Specialized models: How AI follows the path of hardware evolution

Join leaders in San Francisco on January 10th for an exclusive evening of networking, insight, and conversation.request an invitation here.

The industry is moving to deploying smaller, more specialized, and therefore more efficient systems. AI model This reflects the transformation we have witnessed earlier in the world of hardware. This means employing graphics processing units (GPUs), tensor processing units (TPUs), and other hardware accelerators for more efficient computing.

There is a simple explanation in both cases, and it comes down to physics.

CPU tradeoffs

The CPU was built as a general computing engine designed to perform arbitrary processing tasks. Sorting data, performing calculations, and controlling external devices. They handle a wide range of memory access patterns, computational operations, and control flow.

However, this generality comes at a price. CPU hardware components support a wide range of tasks and decisions about what the processor should do at a given time. This requires more silicon for the circuit, more energy to power it, and, of course, more time to perform those operations.

VB event

AI Impact Tour

Access to the AI Governance Blueprint – Request an invitation to the January 10th event.

learn more

This trade-off, while providing versatility, inherently reduces efficiency.

This directly explains why specialized computing has become increasingly the norm over the past 10-15 years.

GPU, TPU, NPU, oh

Today is Conversation about AI I didn't see any mention of GPUs, TPUs, NPUs, or various forms of AI hardware engines.

These special engines are worth waiting for. not generalized That is, it performs fewer tasks than a CPU, but is much more efficient because it is less versatile. They dedicate more transistors and energy to the task at hand, performing the actual computing and data access, and to the general task (and the various decisions related to what to compute/access at any given time). Reduce support for

They are much simpler and more economical, allowing the system to run more computing engines in parallel and perform more operations per unit of time and unit of energy.

Parallel shifts in language models at scale

Parallel evolution is unfolding in the following areas: large language model (LLM).

Similar to CPUs, popular models such as GPT-4 excel due to their versatility and ability to perform surprisingly complex tasks. However, its generality always comes at a cost in the number of parameters (there are rumors that there are trillions of parameters in the entire ensemble of models) and the associated computational costs and memory to evaluate all the operations required for inference. It comes from access costs.

This has led to specialized models like CodeLlama that can perform coding tasks with high accuracy (and potentially even higher accuracy) at a much lower cost. As another example, Llama-2-7B can perform typical language manipulation tasks such as entity extraction well, and at a much lower cost. Mistral, Zephyr, etc. are all capable small models.

This trend reflects a shift from sole reliance on the CPU to a hybrid approach that incorporates specialized computational engines such as GPUs into modern systems. GPUs excel at tasks that require parallel processing of simple operations such as AI, simulation, and graphics rendering, which form the bulk of the computing requirements in these domains.

Simpler operation requires fewer electrons

In the LLM world, the future lies in deploying many simpler models. Most AI tasks, reserve larger, more resource-intensive models for tasks whose functionality is really needed. And the good news is that many enterprise applications, such as working with unstructured data, text classification, and summarization, can all be run with smaller, specialized models.

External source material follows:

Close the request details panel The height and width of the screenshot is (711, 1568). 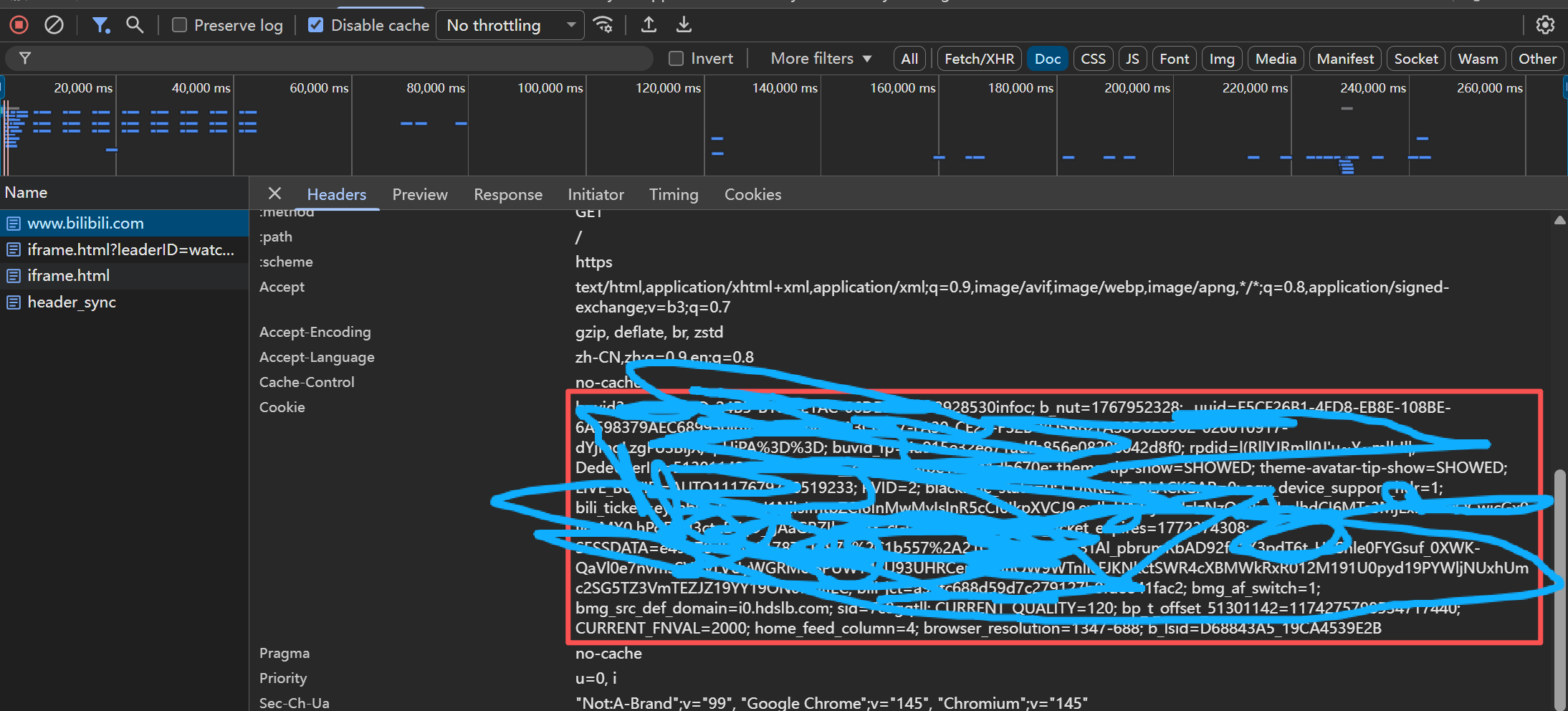(x=274, y=194)
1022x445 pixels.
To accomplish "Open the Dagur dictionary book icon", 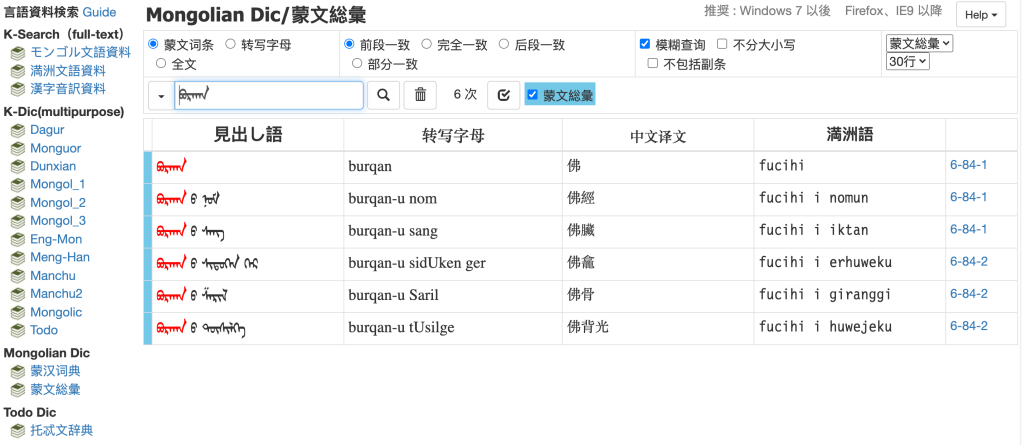I will (x=18, y=130).
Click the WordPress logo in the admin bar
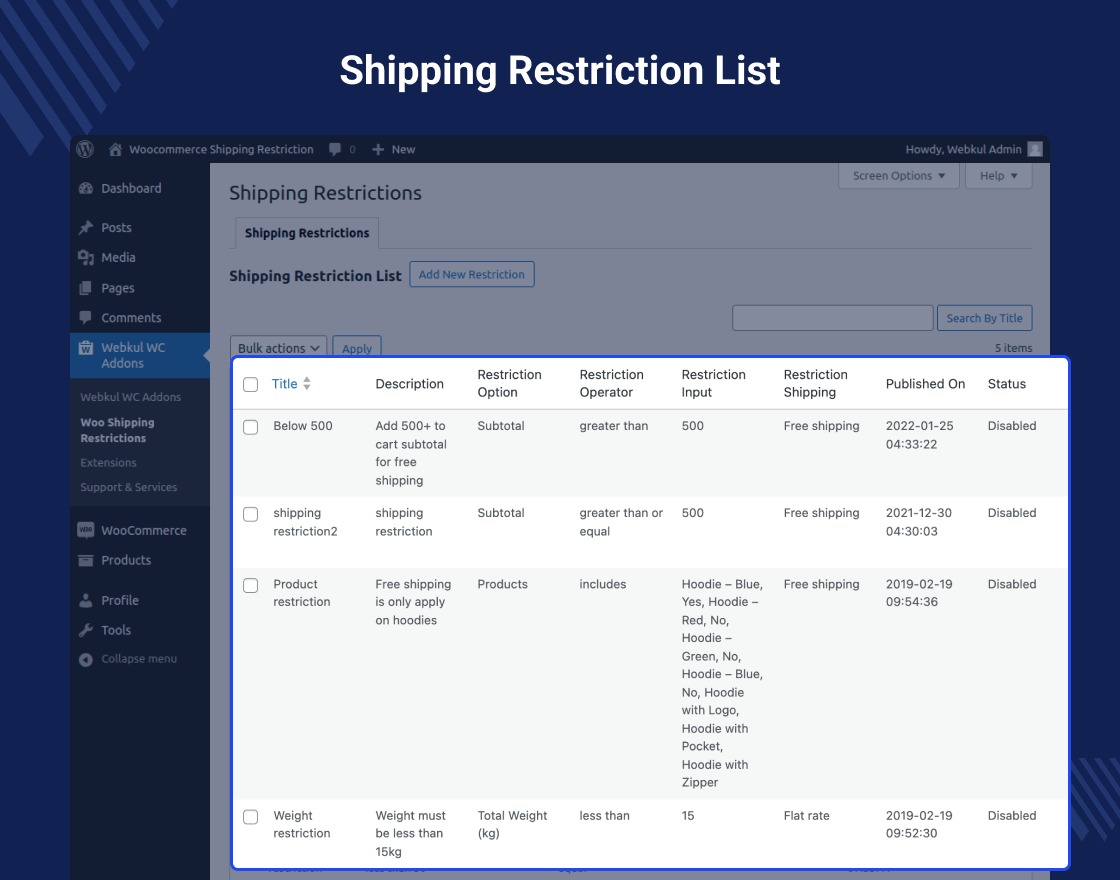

The underlying principle is simple. Simple operations require fewer electrons and are more energy efficient. This is not just a technical choice. It is a command determined by fundamental principles of physics. The future of AI is therefore not about building ever-larger general models, but about embracing the power of specialization for sustainable, scalable, and efficient AI solutions.

Luis Sese CEO, OctoML.

data decision maker

Welcome to the VentureBeat community!

DataDecisionMakers is a place where experts, including technologists who work with data, can share data-related insights and innovations.

If you want to read about cutting-edge ideas, updates, best practices, and the future of data and data technology, join DataDecisionMakers.

You may also consider Submit an article It's your own!